Both the AI-based clinical decision support and the conventional diagnostic tools demonstrate overlaps. Both can deliver data that can be used for CDSSs since performance is a crucial concern and because their outcomes can be documented. The inner workings of laboratory tests are also understood, as is frequently the case with other diagnostic tests, such as imaging, therefore they are not considered to be “black box” techniques. On the other hand, it is difficult to explain the outcome of any particular test using this technique. This makes it clear that there are two levels of explainability from a medical standpoint. The first level enables us to comprehend the system’s general method of conclusion generation, and the second level can find traits that are crucial for individual prediction.
Also Read: Is AI-powered Decision Compatible with the Inherent Values of Patient-Centered Care?
Individual forecasts can be safely verified for trends that would point to an incorrect prediction, such as an odd feature distribution in an out-of-sample situation. The AI-based CDSS will frequently have access to this second-level explainability, while other diagnostic tests will not. This also affects how explainability data are presented to clinicians (and patients).

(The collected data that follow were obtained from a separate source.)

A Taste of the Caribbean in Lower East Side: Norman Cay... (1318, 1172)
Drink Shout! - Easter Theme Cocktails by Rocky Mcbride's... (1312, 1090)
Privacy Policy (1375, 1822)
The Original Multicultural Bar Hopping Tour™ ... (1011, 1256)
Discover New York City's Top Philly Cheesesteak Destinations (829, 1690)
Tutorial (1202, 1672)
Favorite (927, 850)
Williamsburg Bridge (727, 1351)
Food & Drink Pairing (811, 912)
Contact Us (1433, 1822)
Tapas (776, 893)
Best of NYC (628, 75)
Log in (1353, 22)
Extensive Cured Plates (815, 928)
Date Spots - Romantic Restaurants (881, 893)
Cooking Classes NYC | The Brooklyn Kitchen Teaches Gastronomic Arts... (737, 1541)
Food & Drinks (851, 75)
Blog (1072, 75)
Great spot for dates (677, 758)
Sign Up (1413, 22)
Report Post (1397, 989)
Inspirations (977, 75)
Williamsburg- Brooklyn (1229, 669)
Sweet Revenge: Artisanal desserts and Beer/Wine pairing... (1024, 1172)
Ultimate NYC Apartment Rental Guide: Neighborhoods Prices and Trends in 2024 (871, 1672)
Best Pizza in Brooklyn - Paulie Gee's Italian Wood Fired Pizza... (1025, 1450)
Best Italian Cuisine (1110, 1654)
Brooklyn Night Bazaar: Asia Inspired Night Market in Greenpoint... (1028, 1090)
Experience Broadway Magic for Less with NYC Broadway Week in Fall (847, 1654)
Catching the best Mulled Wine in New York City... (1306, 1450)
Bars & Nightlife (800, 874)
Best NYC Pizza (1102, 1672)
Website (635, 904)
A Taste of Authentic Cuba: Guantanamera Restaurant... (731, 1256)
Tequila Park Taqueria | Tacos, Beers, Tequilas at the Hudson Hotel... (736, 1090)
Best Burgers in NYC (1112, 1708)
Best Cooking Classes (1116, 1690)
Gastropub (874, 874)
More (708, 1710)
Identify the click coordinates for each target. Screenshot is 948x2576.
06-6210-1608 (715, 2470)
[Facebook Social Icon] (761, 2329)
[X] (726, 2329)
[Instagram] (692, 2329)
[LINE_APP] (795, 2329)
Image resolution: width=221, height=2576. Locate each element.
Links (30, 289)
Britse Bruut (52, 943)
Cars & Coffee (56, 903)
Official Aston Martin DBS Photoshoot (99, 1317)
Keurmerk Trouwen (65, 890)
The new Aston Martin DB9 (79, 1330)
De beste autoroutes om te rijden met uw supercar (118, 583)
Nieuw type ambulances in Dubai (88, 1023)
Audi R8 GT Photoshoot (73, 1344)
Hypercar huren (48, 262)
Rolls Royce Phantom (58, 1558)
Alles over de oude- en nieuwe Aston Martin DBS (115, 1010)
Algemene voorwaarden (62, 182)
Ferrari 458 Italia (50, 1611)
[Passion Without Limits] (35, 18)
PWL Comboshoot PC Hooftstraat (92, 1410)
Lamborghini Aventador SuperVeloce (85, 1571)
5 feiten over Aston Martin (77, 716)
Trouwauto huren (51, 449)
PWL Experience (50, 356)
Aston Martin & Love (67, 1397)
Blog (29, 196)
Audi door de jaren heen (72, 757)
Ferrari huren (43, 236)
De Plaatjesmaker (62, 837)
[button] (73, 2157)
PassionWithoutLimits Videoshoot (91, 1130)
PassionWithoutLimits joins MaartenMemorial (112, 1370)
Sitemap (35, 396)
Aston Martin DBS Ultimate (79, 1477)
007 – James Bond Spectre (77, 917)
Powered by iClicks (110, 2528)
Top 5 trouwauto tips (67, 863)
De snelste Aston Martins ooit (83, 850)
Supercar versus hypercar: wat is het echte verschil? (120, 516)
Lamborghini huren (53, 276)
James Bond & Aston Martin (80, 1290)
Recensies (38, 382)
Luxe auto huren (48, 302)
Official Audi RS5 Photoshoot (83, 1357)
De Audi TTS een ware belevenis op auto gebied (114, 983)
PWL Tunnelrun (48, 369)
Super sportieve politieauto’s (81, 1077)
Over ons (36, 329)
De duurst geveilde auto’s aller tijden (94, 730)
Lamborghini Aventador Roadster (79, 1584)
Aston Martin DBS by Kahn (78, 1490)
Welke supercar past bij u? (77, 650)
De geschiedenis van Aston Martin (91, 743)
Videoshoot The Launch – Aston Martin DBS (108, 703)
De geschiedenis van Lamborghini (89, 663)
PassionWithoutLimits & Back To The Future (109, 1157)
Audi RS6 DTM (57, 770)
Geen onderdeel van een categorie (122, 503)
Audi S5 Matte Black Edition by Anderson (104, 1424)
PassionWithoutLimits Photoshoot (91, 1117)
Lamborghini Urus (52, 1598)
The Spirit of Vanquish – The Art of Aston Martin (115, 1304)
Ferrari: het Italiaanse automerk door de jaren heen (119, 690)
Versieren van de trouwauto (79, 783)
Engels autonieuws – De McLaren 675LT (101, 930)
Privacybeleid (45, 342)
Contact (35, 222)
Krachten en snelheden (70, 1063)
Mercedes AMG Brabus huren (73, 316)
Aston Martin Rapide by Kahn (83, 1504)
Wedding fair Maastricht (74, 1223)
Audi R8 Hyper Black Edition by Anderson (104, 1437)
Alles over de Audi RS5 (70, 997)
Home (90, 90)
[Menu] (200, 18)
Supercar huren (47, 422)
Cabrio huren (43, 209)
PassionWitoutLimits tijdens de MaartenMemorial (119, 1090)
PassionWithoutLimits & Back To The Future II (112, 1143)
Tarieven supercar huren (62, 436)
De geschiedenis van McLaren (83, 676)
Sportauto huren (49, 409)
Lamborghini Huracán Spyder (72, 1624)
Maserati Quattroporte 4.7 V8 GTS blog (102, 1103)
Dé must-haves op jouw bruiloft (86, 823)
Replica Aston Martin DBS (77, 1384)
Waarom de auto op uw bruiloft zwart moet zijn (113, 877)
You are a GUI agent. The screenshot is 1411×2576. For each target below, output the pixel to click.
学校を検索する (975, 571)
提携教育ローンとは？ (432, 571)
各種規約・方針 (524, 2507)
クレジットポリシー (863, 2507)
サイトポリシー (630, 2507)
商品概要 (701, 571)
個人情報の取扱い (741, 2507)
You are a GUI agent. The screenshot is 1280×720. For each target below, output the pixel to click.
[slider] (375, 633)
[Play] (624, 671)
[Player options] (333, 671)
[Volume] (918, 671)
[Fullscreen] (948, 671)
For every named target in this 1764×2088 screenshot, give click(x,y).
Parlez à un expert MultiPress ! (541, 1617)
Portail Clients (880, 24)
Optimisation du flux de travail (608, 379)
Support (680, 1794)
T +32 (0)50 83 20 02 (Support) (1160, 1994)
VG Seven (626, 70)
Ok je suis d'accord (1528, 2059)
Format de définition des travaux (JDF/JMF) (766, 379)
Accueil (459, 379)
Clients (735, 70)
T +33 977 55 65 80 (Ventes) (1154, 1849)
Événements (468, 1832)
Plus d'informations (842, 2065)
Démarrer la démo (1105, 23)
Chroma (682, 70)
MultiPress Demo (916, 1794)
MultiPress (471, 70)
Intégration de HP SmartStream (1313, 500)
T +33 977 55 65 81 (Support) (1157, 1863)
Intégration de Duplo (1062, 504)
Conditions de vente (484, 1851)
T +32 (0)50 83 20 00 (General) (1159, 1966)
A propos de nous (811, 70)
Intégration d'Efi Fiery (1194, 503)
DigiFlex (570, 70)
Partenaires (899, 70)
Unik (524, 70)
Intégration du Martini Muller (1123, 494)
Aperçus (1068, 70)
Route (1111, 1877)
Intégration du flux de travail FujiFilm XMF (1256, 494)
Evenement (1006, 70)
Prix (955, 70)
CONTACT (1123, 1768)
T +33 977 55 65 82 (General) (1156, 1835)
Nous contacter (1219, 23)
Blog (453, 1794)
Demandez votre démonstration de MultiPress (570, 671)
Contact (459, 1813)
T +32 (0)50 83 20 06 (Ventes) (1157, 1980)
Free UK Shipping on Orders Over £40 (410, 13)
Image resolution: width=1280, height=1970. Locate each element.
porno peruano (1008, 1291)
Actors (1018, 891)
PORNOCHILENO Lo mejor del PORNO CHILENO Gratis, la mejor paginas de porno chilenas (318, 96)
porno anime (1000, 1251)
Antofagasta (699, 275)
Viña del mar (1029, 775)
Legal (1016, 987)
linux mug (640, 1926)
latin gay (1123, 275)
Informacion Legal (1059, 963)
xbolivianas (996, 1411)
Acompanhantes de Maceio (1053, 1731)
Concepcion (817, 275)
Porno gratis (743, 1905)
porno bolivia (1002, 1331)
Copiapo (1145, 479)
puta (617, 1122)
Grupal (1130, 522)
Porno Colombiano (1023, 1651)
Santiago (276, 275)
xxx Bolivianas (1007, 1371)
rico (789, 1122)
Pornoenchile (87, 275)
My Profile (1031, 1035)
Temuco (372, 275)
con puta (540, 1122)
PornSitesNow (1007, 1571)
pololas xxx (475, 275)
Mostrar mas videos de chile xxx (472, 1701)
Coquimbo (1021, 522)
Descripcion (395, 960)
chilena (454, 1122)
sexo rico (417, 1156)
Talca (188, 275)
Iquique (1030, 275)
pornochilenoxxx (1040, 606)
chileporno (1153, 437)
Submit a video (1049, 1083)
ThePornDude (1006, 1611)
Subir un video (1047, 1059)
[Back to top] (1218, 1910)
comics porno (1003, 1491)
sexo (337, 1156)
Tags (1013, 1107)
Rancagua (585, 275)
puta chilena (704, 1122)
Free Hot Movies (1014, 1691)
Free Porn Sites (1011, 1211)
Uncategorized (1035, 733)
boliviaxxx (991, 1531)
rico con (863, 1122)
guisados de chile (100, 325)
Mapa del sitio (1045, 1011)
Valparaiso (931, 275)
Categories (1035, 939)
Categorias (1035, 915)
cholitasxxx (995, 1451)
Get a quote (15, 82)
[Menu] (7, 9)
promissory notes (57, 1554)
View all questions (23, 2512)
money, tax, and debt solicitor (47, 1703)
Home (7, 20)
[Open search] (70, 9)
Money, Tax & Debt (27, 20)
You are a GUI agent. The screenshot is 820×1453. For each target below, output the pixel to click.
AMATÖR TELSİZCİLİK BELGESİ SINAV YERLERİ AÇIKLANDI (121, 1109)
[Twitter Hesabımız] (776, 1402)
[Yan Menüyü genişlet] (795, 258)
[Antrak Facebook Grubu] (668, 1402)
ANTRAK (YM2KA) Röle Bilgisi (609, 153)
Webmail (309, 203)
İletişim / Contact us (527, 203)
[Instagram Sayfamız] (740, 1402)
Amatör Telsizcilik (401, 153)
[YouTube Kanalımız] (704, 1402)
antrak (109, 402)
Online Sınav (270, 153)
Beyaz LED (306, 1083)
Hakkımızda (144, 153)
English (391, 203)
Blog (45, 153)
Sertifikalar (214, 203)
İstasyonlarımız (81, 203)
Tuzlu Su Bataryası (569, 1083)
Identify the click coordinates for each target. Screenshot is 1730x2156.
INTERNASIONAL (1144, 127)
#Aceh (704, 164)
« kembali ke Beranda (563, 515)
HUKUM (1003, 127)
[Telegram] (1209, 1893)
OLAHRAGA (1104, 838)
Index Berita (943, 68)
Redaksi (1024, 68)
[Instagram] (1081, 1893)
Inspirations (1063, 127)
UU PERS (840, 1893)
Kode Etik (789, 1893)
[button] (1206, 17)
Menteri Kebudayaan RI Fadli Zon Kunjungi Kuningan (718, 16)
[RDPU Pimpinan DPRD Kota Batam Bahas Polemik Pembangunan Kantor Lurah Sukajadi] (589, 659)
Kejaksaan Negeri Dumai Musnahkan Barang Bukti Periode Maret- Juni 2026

First-level explanations may be sufficient in some clinical use cases, depending on the risk associated with that particular use case, whereas second-level explanations are frequently needed in other use cases to protect patients. Clinical validation is now the first criterion for a medical AI system that is frequently discussed. Explainability is frequently only given serious thought afterward.
Whether AI-powered or not, CDSSs, in particular, must go through a rigorous validation procedure to meet regulatory requirements for medical certification. When this procedure is successful, there is evidence that the system is capable in extremely varied clinical circumstances or real-world clinical settings. Therefore, it is critical to comprehend how clinical validation is evaluated. Prediction accuracy/performance is a typical performance indicator. There are various metrics of prediction accuracy that are adapted to certain instances, but they all share the trait of reflecting the quality of the predictions and the overall clinical usefulness of a model. Consequently, improving prediction performance and offering low error rates are two of the key objectives of model development. Overall, AI-powered systems have generated lower error rates than conventional techniques.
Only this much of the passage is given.